If it is an online insurance policy, it is simple to apply for the claim form online.
3. Claim Processing
In case of an accidental or natural death, the beneficiary or the nominees need to submit all the supporting documents to the insurance company as a part of the claim process.
The claim support team will evaluate the insurance documents and claim declaration, and will validate the same. In some cases, they might ask to the beneficiary submit a few other documents.
4. Documents to be submitted
The original copy of the insurance policy
The claim form and the death certificate of the deceased person
If someone other than the assignee or the nominee makes the claim, the insurance company can ask for the legal title of succession.
The investigation report in case of police inquiries
5. Approval and Pay-out
Once all the documents have been submitted, and the insurance company has looked into the veracity of the claim thoroughly, the claim will be settled by the insurer.
The life insurance company can ask for the beneficiary’s bank details – a canceled cheque or a copy of the bank account passbook, which has been attested by the bank authorities.
For nominee's identity proof, a copy of passport, Voter identity card, PAN card, Aadhar card etc. need to be submitted.
Generally the Claim Settlement process takes 30 days. But once it is approved, the Insurer immediately makes the payout.
Some Insurer makes the payments through the Electronic Clearance Services or ECS, which is an alternative method to make bulk payments.
Aforementioned are the basic set of documents that are required to process a claim.
Here are few other documents that the insurer can ask for (if need be) –
Some other forms or reports to support the investigation or verification
Claim Process to be followed on Maturity of the Life Insurance Policy
If the insured outlives the policy term, he/she will be eligible to claim maturity benefits. Make sure the policy is ongoing and that all the premiums have been duly paid.
There is a clear-cut process to file a maturity claim and it involves minimal paperwork.
When the policy is about to mature, the life insurance company generally intimates the policyholder at least 1-2 months in advance.
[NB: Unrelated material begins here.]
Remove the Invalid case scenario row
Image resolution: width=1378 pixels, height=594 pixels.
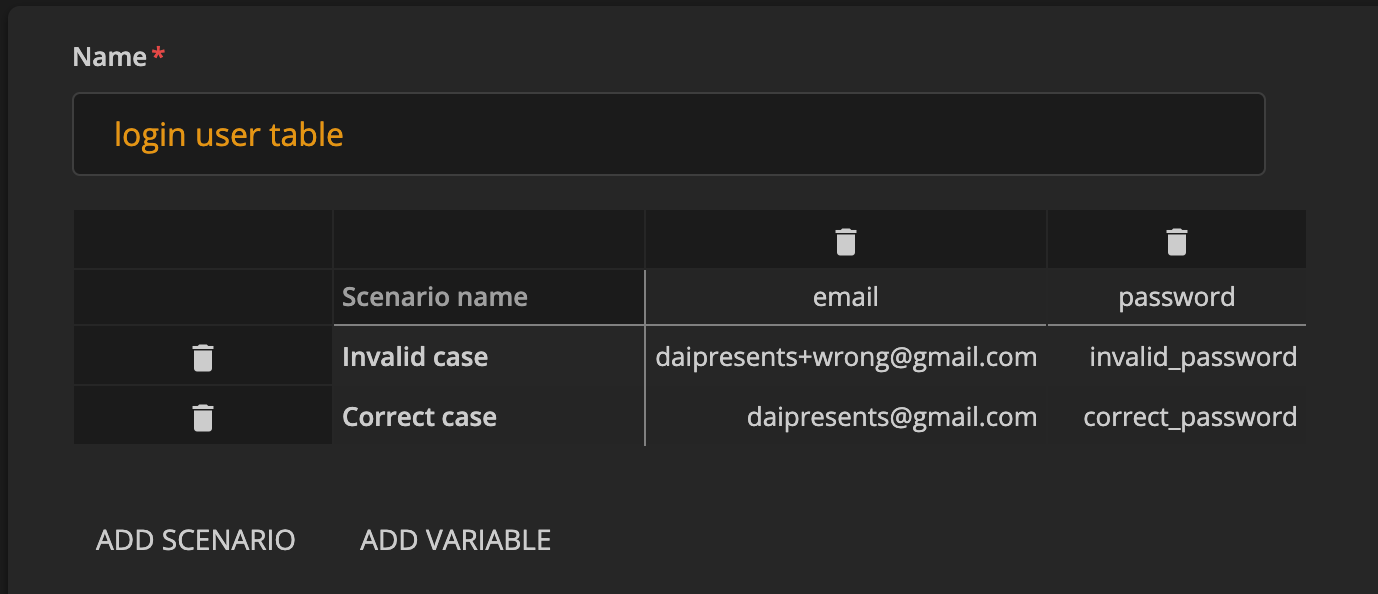point(203,357)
All the details regarding the maturity date, maturity amount, and discharge voucher are provided to the insured.
The discharge voucher (similar to a receipt) has to be signed by the policyholder in the presence of witnesses. The voucher is then sent back to the insurer along with the original policy bond, on the basis of which the payment is released.
In case the policyholder has assigned the policy to another individual or entity, then the assignee must give the discharge voucher to the insurer, in order to receive the claim amount.
Points to Remember-
This process is applicable only to life insurance policies with maturity benefits like additional bonus, survival benefits, etc.
In the event of the demise of the policyholder after the maturity date of the life insurance, but during the policy discharge procedures, it will be considered as a maturity claim. And the claim amount will be paid out to the nominees of the deceased policyholder.
The Revelation of all the Facts
At the time of buying a new policy, one must mention the details of any previously purchased policy so that they’re aware of the existing policy and can help the insurance seeker choose the right policy as per his/her needs. Otherwise, misrepresentation can be a reason for the rejection of death claim.